Explore the material:
(1) Transcribe the passage on the winged wheel symbol, everything from "The symbol is" down to "Greek god Triptolemus.".
(2) According to the passage on the winged wheel symbol, what did the British Cyclists' Touring Club choose as its logo?
(3) Continue the passage on the winged wheel symbol from the point at which it stops.

*** Document section ***

A winged wheel is a symbol used historically on monuments by the Ancient Greeks and Romans and more recently as a heraldic charge.  The symbol was associated with the Ancient Greek god Hermes and as a representation of the chariot (or velocipede) of Triptolemus.  In heraldry the symbol has been used to represent transport, speed and progress.  A three-winged wheel was chosen as the logo of the British Cyclists' Touring Club and at one point was considered "cycling’s most famous symbol".  A two-winged version formed the logo of the London General Omnibus Company and, after a merger, formed the  basis of the modern London Underground roundel.

History 

The symbol is considered to be distinct from the older winged circle symbol which was commonly used in Mesopotamian and Assyrian symbolism.  It was used by the ancient Greeks as a symbol of Hermes, the herald of the Gods, but despite this it is relatively rare on surviving Greek and Roman monuments.  When it does appear it is mainly as an abbreviation or indication of a chariot or to symbolise motion.  The winged wheel is often used to represent the fabled chariot or velocipede of the Greek god Triptolemus.

*** End of Document section ***
*** Data block ***

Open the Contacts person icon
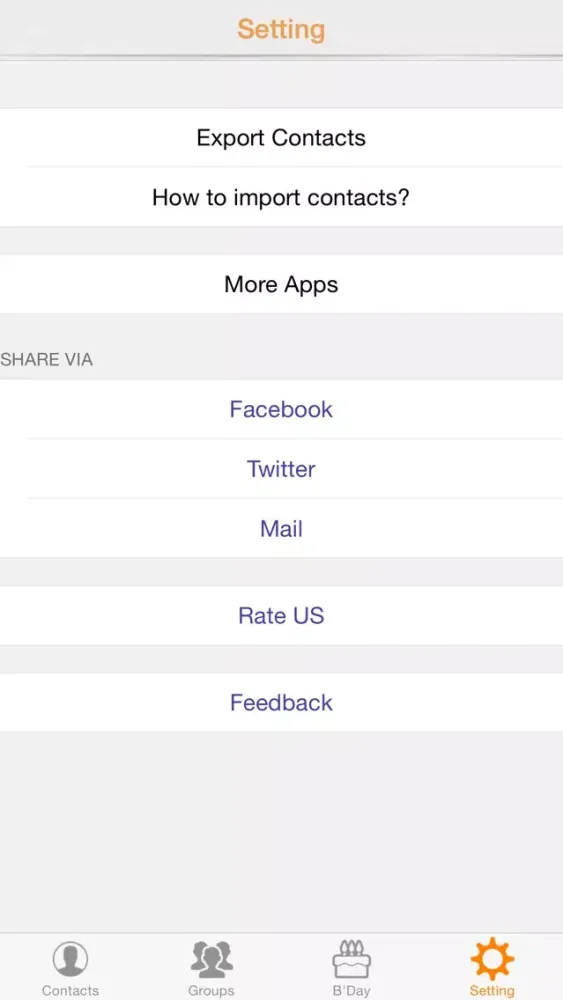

*** End of Data block ***

Results by task:
(1)
The symbol is considered to be distinct from the older winged circle symbol which was commonly used in Mesopotamian and Assyrian symbolism.  It was used by the ancient Greeks as a symbol of Hermes, the herald of the Gods, but despite this it is relatively rare on surviving Greek and Roman monuments.  When it does appear it is mainly as an abbreviation or indication of a chariot or to symbolise motion.  The winged wheel is often used to represent the fabled chariot or velocipede of the Greek god Triptolemus.

(2) A three-winged wheel.

(3)
Use in heraldry 
The winged wheel is used in heraldry, though plain wheels (usually cart wheels) and mill wheels are also used.  However, the Catherine wheel torture device is the most common wheel symbol used in heraldry.  The winged wheel has been shown with one, two or three wings.

When included in heraldric arms they are often emblems of engineering or transport; for example in the arms of the Institution of Municipal Engineers.  However other meanings have included representing railroads, steam power, tourism, speed and progress.  The device has also been used to represent the Holy Spirit of the Abrahamic religions.

A two-winged wheel was the logo of the London General Omnibus Company. When this company was merged into Underground Electric Railways Company of London (UERL) in 1912 the logo was combined with the "disc and bar" of the UERL to form the basis of the modern London Underground roundel.  A triple-winged wheel was adopted as the logo of the Cyclists' Touring Club (CTC) in 1886, possibly taking inspiration from earlier logos of the League of American Wheelmen and the Swift Cycling Club.  The CTC logo quickly became "cycling’s most famous symbol", featuring on the outside of hotels  associated with the CTC (known as "wheel houses") across the United Kingdom.

A winged wheel symbol has been used in other contexts as various as the coat of arms of Panama and of the city of Edmonton in Canada, the flag of Knoxville, Tennessee, the badge of the Ohio State Highway Patrol, the collar badge of Polish railway troops, the emblem of Russian Railway Troops, and the logo of Rotary Watches.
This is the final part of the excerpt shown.